Exercise — Duplicate the entire news release about David Braff's Distinguished Investigator Award without a single change.

June 26, 2007
UCSD Psychiatrist David Braff Receives Distinguished Investigator Award
The Mental Health Research Association awards $100,000 grant to advance understanding of schizophrenia
David Braff, M.D, professor of psychiatry at the University of California, San Diego (UCSD) School of Medicine received the prestigious Distinguished Investigator Award in recognition of his work linking genetics to schizophrenia from NARSAD: The Mental Health Research Association – the world’s leading charity dedicated to funding research on psychiatric disorders.
|David Braff, M.D.
In addition, NARSAD (formerly known as the National Alliance for Research on Schizophrenia and Depression) selected five young scientists from UCSD to receive “2007 Young Investigator” Awards – two-year, $60,000 grants for research on psychiatric disorders.
Braff will receive a one-year grant of $100,000 to advance a project to understand the complex genetic makeup of different measurable characteristics of schizophrenia, as well as explore the genetic basis of functional impairments associated with the illness. Braff, director of the Schizophrenia Program at UCSD School of Medicine, is one of 23 outstanding scientists who are receiving the Distinguished Investigator award in a highly competitive grant program for investigators who have established themselves as leaders in their fields.

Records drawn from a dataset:

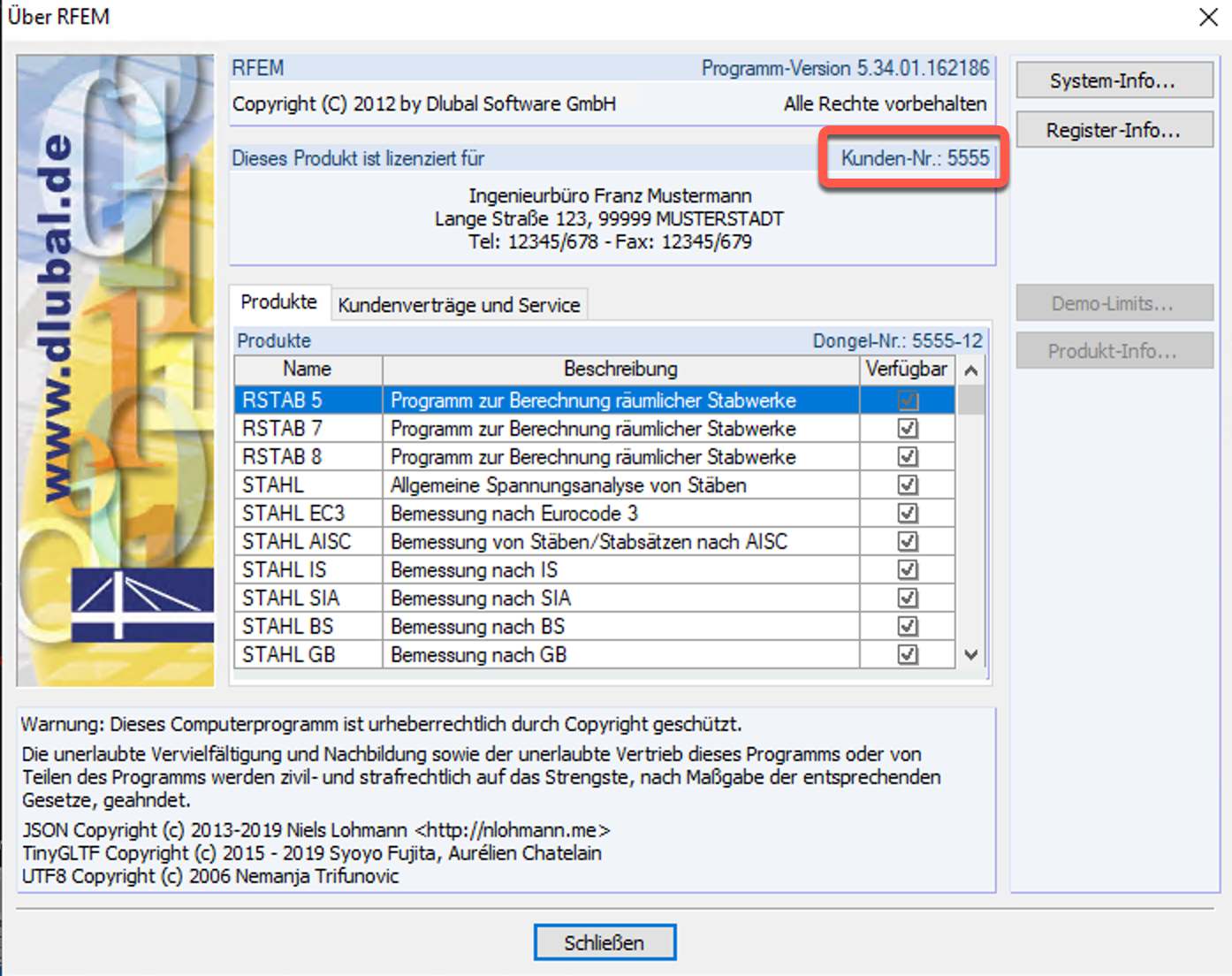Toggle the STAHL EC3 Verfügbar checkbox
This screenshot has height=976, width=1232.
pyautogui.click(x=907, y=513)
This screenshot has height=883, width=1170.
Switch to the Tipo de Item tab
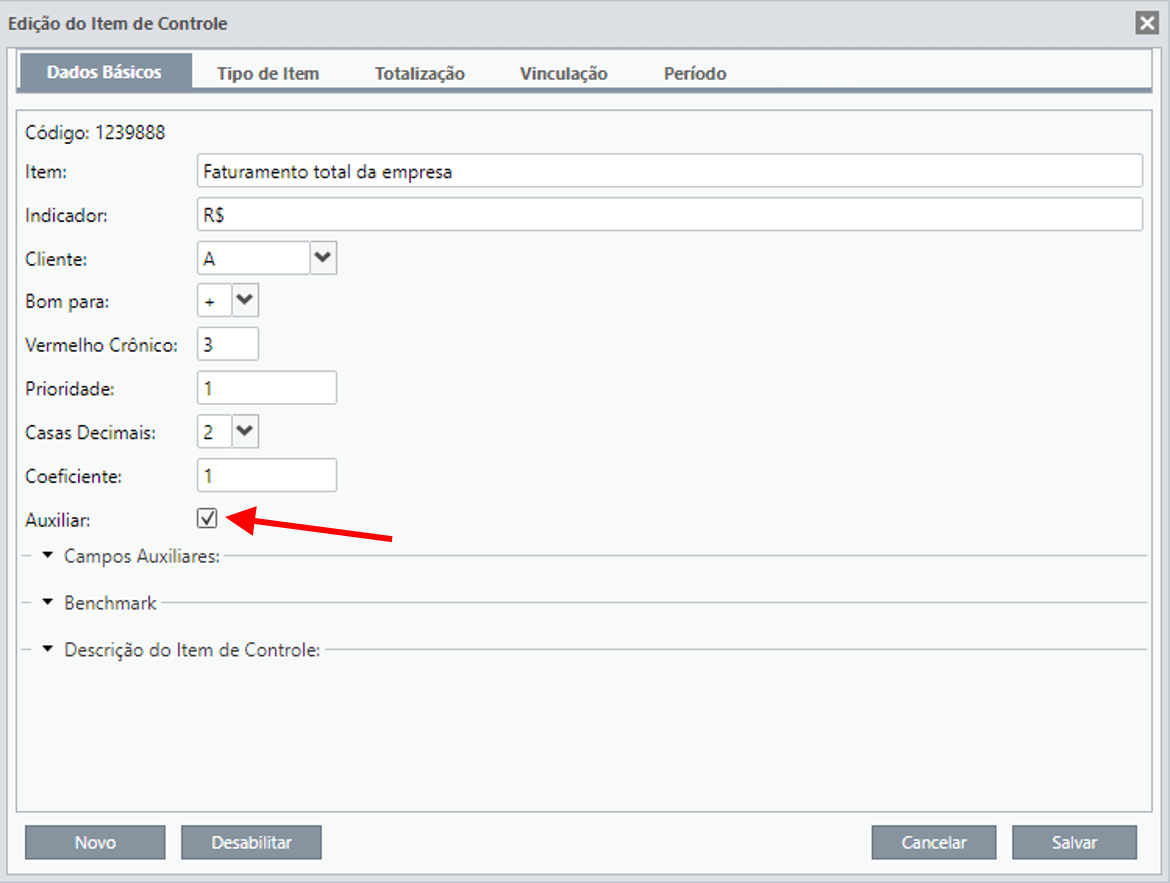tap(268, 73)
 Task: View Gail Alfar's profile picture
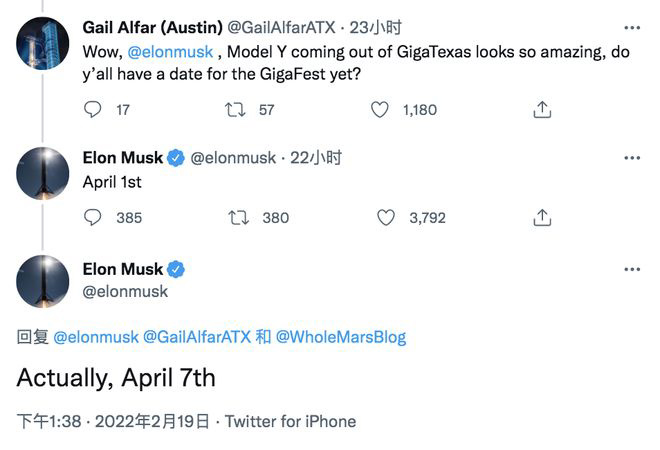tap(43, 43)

Your solution —
June 26, 2007
UCSD Psychiatrist David Braff Receives Distinguished Investigator Award
The Mental Health Research Association awards $100,000 grant to advance understanding of schizophrenia
David Braff, M.D, professor of psychiatry at the University of California, San Diego (UCSD) School of Medicine received the prestigious Distinguished Investigator Award in recognition of his work linking genetics to schizophrenia from NARSAD: The Mental Health Research Association – the world’s leading charity dedicated to funding research on psychiatric disorders.
|David Braff, M.D.
In addition, NARSAD (formerly known as the National Alliance for Research on Schizophrenia and Depression) selected five young scientists from UCSD to receive “2007 Young Investigator” Awards – two-year, $60,000 grants for research on psychiatric disorders.
Braff will receive a one-year grant of $100,000 to advance a project to understand the complex genetic makeup of different measurable characteristics of schizophrenia, as well as explore the genetic basis of functional impairments associated with the illness. Braff, director of the Schizophrenia Program at UCSD School of Medicine, is one of 23 outstanding scientists who are receiving the Distinguished Investigator award in a highly competitive grant program for investigators who have established themselves as leaders in their fields.